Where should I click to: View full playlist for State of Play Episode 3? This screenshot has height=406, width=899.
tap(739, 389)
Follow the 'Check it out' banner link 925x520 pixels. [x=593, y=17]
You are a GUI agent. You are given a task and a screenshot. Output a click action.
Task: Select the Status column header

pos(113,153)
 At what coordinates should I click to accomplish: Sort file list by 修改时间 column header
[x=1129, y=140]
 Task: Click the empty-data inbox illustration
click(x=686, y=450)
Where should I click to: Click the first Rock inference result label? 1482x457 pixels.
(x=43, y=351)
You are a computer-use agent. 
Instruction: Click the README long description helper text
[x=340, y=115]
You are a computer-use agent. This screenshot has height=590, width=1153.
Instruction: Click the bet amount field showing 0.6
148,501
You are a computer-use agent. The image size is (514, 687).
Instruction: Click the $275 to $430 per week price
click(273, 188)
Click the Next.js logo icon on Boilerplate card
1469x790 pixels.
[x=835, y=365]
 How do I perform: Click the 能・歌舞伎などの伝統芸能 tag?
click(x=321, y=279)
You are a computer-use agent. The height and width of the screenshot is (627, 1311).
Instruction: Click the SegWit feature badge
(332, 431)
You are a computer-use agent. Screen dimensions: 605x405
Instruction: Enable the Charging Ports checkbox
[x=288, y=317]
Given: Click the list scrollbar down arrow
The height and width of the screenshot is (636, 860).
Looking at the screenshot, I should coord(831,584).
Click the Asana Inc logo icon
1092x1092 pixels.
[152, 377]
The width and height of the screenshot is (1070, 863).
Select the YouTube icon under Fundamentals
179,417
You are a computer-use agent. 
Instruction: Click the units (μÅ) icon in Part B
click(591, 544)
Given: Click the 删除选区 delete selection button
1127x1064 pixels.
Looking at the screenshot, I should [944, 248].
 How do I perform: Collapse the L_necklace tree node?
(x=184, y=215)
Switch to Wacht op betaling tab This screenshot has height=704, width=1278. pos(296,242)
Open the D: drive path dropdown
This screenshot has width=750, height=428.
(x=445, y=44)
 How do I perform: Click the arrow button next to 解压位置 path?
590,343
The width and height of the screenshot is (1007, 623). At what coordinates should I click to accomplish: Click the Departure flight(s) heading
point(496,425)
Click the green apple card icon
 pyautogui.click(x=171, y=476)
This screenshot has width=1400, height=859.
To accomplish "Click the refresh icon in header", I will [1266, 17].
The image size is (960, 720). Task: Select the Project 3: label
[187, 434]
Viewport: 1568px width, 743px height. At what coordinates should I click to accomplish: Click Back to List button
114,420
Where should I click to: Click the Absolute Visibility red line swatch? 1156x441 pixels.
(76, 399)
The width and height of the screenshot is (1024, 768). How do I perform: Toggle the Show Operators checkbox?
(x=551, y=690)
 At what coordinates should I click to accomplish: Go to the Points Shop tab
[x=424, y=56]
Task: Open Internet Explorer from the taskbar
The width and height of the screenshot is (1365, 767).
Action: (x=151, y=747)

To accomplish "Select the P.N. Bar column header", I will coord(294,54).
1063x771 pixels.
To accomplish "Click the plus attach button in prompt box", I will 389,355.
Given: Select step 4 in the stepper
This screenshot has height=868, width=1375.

**Task**
For every line of the records that has the word "Open" in it, make a copy.

**Exercise solution**
Open the D: drive path dropdown
Task: Open Internet Explorer from the taskbar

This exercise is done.